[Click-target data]

— begin —

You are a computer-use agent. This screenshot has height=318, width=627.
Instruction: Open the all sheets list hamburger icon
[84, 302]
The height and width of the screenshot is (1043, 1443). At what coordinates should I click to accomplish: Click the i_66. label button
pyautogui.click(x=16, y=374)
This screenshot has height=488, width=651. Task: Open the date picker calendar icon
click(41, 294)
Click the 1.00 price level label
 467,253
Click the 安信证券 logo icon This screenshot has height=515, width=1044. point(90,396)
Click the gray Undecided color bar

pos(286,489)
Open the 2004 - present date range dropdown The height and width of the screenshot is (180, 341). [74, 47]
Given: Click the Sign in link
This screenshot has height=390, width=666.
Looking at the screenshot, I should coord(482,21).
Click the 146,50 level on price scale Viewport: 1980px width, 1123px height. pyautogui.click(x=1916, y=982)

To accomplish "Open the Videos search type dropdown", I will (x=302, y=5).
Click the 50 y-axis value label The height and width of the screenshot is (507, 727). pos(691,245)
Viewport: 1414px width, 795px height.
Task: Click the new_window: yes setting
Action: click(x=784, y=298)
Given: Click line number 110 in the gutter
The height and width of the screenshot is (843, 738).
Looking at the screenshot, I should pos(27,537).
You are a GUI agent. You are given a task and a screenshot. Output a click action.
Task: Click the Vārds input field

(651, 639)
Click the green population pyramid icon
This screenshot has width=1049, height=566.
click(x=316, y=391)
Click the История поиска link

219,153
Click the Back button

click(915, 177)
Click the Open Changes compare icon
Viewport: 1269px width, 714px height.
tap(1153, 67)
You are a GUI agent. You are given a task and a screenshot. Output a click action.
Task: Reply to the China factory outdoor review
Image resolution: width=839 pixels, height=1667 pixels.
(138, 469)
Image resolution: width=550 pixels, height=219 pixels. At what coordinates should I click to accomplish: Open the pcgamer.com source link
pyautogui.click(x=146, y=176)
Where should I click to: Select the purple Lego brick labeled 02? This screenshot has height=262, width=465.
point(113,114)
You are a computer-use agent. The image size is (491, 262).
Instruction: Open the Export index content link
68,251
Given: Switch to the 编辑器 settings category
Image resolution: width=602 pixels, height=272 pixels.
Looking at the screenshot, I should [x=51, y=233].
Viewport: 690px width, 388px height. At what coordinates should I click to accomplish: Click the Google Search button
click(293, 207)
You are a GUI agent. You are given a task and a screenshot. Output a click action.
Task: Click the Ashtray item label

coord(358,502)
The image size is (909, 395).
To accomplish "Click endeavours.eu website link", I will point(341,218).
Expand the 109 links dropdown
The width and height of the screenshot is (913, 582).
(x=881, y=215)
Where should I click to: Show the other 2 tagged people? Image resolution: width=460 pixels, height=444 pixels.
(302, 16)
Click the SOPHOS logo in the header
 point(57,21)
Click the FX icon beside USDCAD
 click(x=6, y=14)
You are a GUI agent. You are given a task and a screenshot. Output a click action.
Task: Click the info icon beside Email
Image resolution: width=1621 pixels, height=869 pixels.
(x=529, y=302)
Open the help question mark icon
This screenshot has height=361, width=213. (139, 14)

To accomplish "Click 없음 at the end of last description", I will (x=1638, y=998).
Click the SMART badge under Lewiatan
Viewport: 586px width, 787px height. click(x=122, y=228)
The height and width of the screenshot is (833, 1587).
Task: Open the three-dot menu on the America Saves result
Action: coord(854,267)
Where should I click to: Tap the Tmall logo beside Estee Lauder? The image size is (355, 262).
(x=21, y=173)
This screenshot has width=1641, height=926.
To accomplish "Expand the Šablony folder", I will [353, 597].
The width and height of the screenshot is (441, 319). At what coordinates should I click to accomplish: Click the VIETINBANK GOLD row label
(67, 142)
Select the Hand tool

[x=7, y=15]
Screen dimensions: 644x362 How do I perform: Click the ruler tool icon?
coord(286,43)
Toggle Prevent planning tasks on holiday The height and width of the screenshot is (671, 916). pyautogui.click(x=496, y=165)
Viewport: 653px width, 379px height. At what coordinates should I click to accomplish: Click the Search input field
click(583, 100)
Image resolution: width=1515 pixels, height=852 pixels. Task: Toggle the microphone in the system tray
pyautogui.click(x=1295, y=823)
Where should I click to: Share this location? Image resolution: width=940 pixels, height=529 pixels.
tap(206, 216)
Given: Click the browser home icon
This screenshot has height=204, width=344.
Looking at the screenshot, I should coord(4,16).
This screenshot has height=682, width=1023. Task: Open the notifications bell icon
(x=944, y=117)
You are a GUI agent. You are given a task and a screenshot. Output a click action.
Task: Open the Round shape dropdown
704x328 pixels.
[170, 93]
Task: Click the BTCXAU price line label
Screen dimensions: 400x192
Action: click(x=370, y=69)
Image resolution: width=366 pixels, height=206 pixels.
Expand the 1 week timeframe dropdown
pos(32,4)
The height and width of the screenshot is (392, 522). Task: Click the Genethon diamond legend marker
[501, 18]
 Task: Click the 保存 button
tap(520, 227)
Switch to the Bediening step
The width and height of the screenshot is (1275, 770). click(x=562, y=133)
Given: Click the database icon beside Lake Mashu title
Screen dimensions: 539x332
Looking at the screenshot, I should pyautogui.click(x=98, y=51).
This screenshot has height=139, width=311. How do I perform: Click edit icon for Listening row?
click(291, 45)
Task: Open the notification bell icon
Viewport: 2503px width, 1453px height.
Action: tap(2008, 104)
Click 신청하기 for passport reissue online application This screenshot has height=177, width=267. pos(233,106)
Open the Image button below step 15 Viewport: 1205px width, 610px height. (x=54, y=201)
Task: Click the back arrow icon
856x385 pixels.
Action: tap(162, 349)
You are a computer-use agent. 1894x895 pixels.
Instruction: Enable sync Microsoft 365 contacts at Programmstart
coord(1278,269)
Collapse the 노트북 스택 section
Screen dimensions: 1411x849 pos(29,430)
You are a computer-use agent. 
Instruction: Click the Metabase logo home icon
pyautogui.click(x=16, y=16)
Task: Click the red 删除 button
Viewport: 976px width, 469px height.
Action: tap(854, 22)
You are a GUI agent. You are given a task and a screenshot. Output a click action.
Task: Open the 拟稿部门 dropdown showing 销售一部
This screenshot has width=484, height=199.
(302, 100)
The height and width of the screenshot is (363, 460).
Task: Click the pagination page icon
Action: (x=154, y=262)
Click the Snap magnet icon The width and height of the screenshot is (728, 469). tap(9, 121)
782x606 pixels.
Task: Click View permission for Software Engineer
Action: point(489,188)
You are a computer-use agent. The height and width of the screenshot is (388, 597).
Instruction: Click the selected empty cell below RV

— end —

▶ [JOB]: Reproduce verbatim the stretch of entries from the line containing "Where should I click to: Share" through the line containing "(x=944, y=117)", both lines included.

▶ [SOLUTION]:
Where should I click to: Share this location? Image resolution: width=940 pixels, height=529 pixels.
tap(206, 216)
Given: Click the browser home icon
This screenshot has height=204, width=344.
Looking at the screenshot, I should coord(4,16).
This screenshot has height=682, width=1023. Task: Open the notifications bell icon
(x=944, y=117)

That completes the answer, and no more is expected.